#### WHAT YOU HAVE TO DO:
Recast the rows below as a numbered list, leaving out the blank lines.

──────

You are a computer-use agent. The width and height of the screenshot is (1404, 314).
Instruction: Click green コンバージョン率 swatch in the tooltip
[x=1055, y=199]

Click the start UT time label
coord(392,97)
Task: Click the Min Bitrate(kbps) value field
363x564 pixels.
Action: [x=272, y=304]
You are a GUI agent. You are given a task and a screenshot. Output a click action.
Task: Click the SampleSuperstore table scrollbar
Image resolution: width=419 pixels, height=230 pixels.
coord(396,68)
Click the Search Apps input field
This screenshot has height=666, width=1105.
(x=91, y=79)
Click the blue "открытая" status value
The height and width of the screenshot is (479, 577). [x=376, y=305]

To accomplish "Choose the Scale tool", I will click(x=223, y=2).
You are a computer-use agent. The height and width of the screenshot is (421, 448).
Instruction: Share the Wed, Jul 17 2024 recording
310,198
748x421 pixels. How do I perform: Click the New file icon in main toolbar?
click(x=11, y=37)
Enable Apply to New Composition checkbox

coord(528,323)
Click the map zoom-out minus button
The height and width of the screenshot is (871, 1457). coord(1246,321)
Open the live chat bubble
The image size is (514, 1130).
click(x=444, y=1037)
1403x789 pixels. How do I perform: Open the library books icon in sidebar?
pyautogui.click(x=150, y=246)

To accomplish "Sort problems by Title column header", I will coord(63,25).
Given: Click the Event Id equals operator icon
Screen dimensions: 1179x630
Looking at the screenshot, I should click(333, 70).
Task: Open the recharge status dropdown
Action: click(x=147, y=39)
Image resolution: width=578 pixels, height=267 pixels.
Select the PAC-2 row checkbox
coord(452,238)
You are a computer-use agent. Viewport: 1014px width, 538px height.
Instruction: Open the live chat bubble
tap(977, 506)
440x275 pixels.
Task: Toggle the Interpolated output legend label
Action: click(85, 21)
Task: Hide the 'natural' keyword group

──────

#### WRITTEN SOLUTION:
1. You are a computer-use agent. The width and height of the screenshot is (1404, 314).
2. Instruction: Click green コンバージョン率 swatch in the tooltip
3. [x=1055, y=199]
4. Click the start UT time label
5. coord(392,97)
6. Task: Click the Min Bitrate(kbps) value field
7. 363x564 pixels.
8. Action: [x=272, y=304]
9. You are a GUI agent. You are given a task and a screenshot. Output a click action.
10. Task: Click the SampleSuperstore table scrollbar
11. Image resolution: width=419 pixels, height=230 pixels.
12. coord(396,68)
13. Click the Search Apps input field
14. This screenshot has height=666, width=1105.
15. (x=91, y=79)
16. Click the blue "открытая" status value
17. The height and width of the screenshot is (479, 577). [x=376, y=305]
18. To accomplish "Choose the Scale tool", I will click(x=223, y=2).
19. You are a computer-use agent. The height and width of the screenshot is (421, 448).
20. Instruction: Share the Wed, Jul 17 2024 recording
21. 310,198
22. 748x421 pixels. How do I perform: Click the New file icon in main toolbar?
23. click(x=11, y=37)
24. Enable Apply to New Composition checkbox
25. coord(528,323)
26. Click the map zoom-out minus button
27. The height and width of the screenshot is (871, 1457). coord(1246,321)
28. Open the live chat bubble
29. The image size is (514, 1130).
30. click(x=444, y=1037)
31. 1403x789 pixels. How do I perform: Open the library books icon in sidebar?
32. pyautogui.click(x=150, y=246)
33. To accomplish "Sort problems by Title column header", I will coord(63,25).
34. Given: Click the Event Id equals operator icon
35. Screen dimensions: 1179x630
36. Looking at the screenshot, I should click(333, 70).
37. Task: Open the recharge status dropdown
38. Action: click(x=147, y=39)
39. Image resolution: width=578 pixels, height=267 pixels.
40. Select the PAC-2 row checkbox
41. coord(452,238)
42. You are a computer-use agent. Viewport: 1014px width, 538px height.
43. Instruction: Open the live chat bubble
44. tap(977, 506)
45. 440x275 pixels.
46. Task: Toggle the Interpolated output legend label
47. Action: click(85, 21)
48. Task: Hide the 'natural' keyword group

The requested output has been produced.